O optimista sem fundamentos ou “…o mundo está bem e recomenda-se”
O Dr. Pacheco Pereira desta vez surpreendeu-me negativamente revelando-se um optimista colossal, o que por si só, há quem considere uma qualidade bestial. E eu que o tinha como um genuíno e bem fundamentado pessimista.
Isto a propósito da crise, que na tese do Dr. Pacheco Pereira é predominantemente ocidental. O facto de muitos dos ganhos nos países onde não há a “nossa” crise irem para “dirigentes políticos corruptos, para déspotas cruéis e a sua corte, para elites plutocratas” não trava o optimismo sem fundamentos. Pelo contrário, pois “há muita gente comum que está a ganhar com a “crise”". Isto não é novo, é uma versão requentada do “roubem, desde que façam”, muito comum na América do Sul. O caso da China é paradigmático, porque sendo uma ditadura comunista, coexiste com o “mercado” e tem a eterna admiração dos liberais ocidentais. É uma verdadeira revolução na qualidade de vida de milhões e milhões, bem musculada, cilindrando tudo à sua frente, insustentável do ponto de vista ambiental, mas admirável do ponto de vista dos liberais.

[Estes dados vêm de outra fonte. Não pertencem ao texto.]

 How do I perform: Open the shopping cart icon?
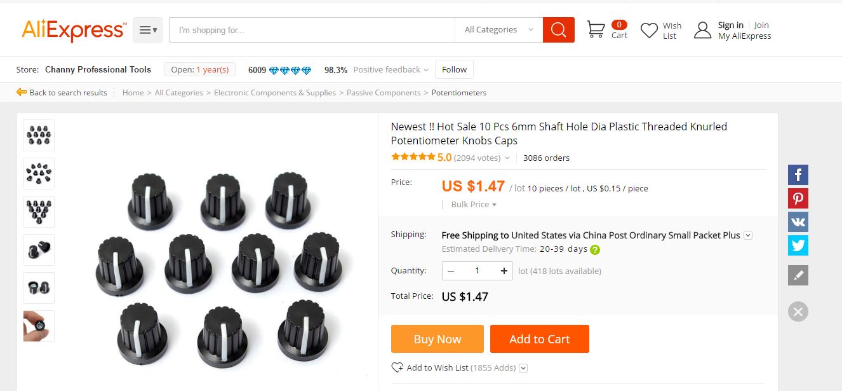596,30
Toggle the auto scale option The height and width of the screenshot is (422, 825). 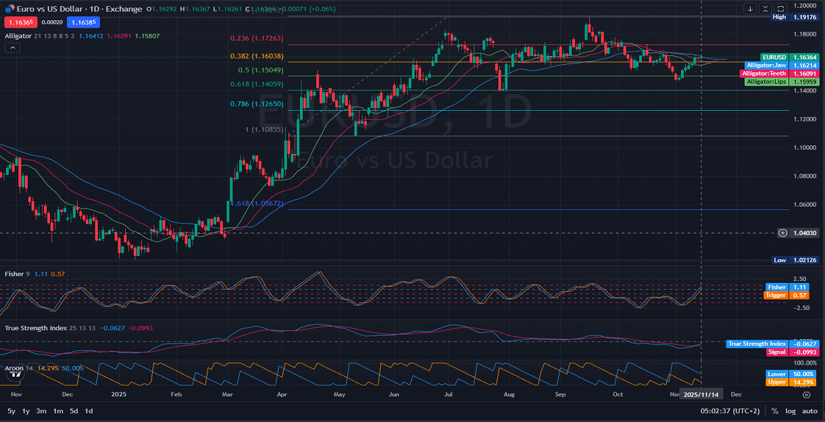[x=808, y=411]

Mas nesta revolução, ou se acredita que estamos num planeta com recursos finitos, ou não se acredita. A este nível, todos os sinais sem excepção são preocupantes. Mesmo os que acreditam piamente na extraordinária capacidade do planeta se regenerar, seja pela via de Deus, seja pela via tecnológica, estão a comprar petróleo a $150 USD o barril. Aí já lhes dói. Não era previsível, dizem os analistas e governos de lés a lés. Para mim era. E já antes de 2004. Muito antes. Desde que os primeiros estudos indicaram que afinal o petróleo, pilar da civilização ocidental, era e é de facto um recurso finito. O Dr. Pacheco Pereira que tão bem compreende a insustentabilidade do modelo social europeu, parece ter dificuldades em compreender o mesmo mecanismo aplicado aos recursos naturais. E as suas respectivas consequências económicas.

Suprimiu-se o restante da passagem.